I would also like to point out that he may not even get picked up for Officer School, and may not make it through HELL week in March....But, I still need your support and prayers.  If these things don't pan out, we have some serious thinking to do as far as where we go from here.  And that scares me too.

Here's to living your dreams, and reaching for things that seem unattainable.  I believe in my man, but prayers help.  Just wanted to let you all in on where my head and heart are at.
It will be a big sacrifice for a potentially huge reward, and although I am no gambler, I believe Justin was born to do this.

Thanks for listening....and if you are still reading...
I love you!
xo, A

Wednesday, January 23, 2013

scenes from the good life

I put my point-and-shoot in my purse for the week...
here are some randoms.
Happy Wednesday!

Xmas present to myself; "J" necklace from HauteLook, purchased before the holidays...



































The Daily Routine: Pick-Up Time
Favorite purse....ever.
Driving
 Car console staples...
Keeping up with resolutions...
Alphabet wall is half-full; River brings one home each week from school.
Creepy squinkies
Justin and I as Super Heroes, courtesy of River
You know you are getting old when.....

Snacks for the week...best ones I have had in a LONG time.
Polish of the moment; Fiji by Essie
Typically wearing...



































Daily creativity....and subsequent messes...
Super CHEESE face...kinda overkill.
Hope you are having a great week.
XO

Saturday, January 5, 2013

Christmas in a nutshell



Probably my favorite Christmas photo this year. Love these two.


Friday, January 4, 2013

Each day I can Love.


I am working on cleaning things up around here, including what is on our desktop.  In the process, I came across a few videos I filmed, but never published on youtube.  This was probably due to a lack of time, or I simply just got distracted by something else.  This one in particular takes me back to one my least favorite times, when Justin was deployed, and I was trying to manage these two!

It's funny (and horrible) how much you forget about your kids, and wouldn't remeber otherwise had you not documented it, either by photograph or video.  It breaks my heart that I didn't savor the moment more when they were this little; that I didn't understand how much I would miss that time with them after it had passed.  I think that is the amazing thing about being a parent.  You are given this incredible responsibility of another human life, and through this experience you are permanently changed as a person.  Your heart grows infinitely, and is continually broken at the same time.  Justin and I have really been reflecting on how we want to parent differently moving forward, and to challenge ourselves as a team and individually to be present for these two little people.  He has always beat himself up over the fact he has been gone for half of Paige's life, but I know he is teaching her what it means to work hard, be responsible, sacrifice, and to make time together matter.  We are working on making memories, and this means trading nights out with friends for nights in playing Sorry and Twister.  It means unplugging on a Saturday to read books and watch them put on plays for us.  It means laying a foundation for the years I am really afraid of...and praying that our children will look back and KNOW that their Dad and I were there for them, and loved them, and were never too busy for a tea party, soccer game, or hug.

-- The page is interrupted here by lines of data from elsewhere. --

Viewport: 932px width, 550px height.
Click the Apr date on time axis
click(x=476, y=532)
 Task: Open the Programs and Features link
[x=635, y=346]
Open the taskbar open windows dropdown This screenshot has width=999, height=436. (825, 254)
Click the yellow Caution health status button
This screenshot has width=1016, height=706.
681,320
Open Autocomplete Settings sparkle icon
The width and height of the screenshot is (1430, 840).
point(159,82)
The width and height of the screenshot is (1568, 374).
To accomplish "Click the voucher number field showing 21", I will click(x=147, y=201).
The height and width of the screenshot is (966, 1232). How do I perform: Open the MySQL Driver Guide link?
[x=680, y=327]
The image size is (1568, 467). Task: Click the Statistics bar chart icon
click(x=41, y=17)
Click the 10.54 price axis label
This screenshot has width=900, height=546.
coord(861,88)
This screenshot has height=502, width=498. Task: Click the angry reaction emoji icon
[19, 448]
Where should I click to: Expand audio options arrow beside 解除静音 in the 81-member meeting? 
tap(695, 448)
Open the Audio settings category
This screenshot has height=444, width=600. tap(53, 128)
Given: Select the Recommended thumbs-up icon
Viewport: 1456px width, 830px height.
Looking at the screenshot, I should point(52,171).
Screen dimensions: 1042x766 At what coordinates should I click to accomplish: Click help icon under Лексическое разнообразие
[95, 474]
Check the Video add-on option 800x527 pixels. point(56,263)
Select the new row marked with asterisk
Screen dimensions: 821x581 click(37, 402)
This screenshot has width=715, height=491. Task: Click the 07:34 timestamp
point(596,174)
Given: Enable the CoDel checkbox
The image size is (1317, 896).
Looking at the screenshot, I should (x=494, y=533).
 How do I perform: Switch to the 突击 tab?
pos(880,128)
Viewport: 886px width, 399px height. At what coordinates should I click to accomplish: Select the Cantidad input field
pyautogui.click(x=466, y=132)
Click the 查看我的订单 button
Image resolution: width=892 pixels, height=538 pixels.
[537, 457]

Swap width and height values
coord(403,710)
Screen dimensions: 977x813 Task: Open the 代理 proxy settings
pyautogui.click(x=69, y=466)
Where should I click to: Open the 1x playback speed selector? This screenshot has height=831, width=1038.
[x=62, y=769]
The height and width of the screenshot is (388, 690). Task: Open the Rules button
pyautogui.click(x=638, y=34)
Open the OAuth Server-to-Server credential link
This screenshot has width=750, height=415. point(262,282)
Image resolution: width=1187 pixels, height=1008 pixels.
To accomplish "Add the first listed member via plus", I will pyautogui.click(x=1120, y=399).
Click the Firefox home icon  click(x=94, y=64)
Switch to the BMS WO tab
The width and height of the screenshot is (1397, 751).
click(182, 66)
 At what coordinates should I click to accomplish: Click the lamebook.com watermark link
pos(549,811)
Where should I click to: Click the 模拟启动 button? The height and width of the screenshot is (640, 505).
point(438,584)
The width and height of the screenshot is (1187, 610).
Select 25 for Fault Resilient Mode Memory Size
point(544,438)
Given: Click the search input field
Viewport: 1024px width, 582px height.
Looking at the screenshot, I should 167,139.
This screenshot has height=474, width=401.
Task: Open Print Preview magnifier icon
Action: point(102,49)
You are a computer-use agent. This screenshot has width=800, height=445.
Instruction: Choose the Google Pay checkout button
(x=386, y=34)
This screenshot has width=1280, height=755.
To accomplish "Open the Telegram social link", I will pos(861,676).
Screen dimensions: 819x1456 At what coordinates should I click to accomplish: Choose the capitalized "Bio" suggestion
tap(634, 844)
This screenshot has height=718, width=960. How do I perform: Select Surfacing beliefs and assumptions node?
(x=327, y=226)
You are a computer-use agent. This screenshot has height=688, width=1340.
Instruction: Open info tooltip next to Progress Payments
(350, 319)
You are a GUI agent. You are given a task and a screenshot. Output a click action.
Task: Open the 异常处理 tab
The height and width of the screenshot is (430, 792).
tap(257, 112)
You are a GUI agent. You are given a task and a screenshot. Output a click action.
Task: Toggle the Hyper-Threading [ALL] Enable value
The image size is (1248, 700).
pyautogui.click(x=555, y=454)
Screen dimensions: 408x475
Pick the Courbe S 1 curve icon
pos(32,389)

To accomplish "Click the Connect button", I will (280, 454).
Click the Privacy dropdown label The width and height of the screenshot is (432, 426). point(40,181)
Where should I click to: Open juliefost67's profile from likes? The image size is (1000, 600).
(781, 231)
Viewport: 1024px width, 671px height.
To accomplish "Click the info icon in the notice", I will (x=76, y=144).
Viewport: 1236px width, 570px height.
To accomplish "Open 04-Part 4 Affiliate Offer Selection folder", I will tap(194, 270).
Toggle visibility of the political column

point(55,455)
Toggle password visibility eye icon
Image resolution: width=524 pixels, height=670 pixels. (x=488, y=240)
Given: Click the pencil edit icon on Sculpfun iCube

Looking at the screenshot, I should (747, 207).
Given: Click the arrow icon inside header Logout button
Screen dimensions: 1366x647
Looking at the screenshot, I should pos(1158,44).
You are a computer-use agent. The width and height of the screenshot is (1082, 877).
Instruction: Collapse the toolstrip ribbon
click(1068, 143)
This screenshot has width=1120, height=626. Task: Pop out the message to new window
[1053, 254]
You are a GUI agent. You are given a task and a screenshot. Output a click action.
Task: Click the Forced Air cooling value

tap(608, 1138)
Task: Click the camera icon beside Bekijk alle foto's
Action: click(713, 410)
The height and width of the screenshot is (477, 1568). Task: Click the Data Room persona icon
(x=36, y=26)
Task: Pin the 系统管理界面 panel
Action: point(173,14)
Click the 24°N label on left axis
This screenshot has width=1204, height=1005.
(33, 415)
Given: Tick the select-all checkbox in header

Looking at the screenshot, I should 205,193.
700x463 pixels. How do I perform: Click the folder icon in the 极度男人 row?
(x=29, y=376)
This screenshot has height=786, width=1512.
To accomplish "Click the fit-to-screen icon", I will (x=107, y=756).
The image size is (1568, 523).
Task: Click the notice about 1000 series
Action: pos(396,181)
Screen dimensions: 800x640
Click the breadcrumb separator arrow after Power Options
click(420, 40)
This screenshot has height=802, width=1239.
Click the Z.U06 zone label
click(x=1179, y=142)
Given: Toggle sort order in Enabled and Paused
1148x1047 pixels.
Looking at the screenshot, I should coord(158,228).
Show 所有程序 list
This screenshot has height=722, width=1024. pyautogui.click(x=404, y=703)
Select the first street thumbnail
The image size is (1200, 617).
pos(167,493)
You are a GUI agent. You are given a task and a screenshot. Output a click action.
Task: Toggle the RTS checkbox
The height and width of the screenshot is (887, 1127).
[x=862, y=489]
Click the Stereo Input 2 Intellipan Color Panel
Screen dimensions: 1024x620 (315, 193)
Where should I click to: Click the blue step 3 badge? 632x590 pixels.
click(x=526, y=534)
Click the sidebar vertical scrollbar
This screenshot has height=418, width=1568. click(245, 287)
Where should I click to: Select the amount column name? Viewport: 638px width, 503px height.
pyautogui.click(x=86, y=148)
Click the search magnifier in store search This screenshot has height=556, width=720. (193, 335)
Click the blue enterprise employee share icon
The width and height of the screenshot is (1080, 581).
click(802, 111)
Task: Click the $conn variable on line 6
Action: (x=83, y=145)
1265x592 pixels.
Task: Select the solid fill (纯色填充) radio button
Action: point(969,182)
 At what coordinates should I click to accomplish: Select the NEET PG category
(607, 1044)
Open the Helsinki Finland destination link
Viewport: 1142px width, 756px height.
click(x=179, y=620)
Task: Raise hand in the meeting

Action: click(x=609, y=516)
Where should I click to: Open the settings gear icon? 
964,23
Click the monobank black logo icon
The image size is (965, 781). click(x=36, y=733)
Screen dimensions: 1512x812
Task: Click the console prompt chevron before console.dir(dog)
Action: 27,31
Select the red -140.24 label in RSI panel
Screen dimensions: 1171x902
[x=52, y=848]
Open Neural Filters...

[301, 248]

2013 will bring changes, I am sure, but I know that I will remind myself every morning when I wake up that each day is a gift.  Each day I get to wake up and start over.  Each day I can love.

XO, A

Wednesday, January 2, 2013

lots.

We have enjoyed another year.
We have been blessed and challenged.
Justin earned a Masters Degree.
River had his Tonsils and Adenoids removed.
Paige learned to swim and ride a two-wheeler.
Both kids in school.
I finally opened Sprinkle and Dash.
Lots done.
Lots of fun.
Lots to be thankful for.
We are ready for the New Year, and all it holds.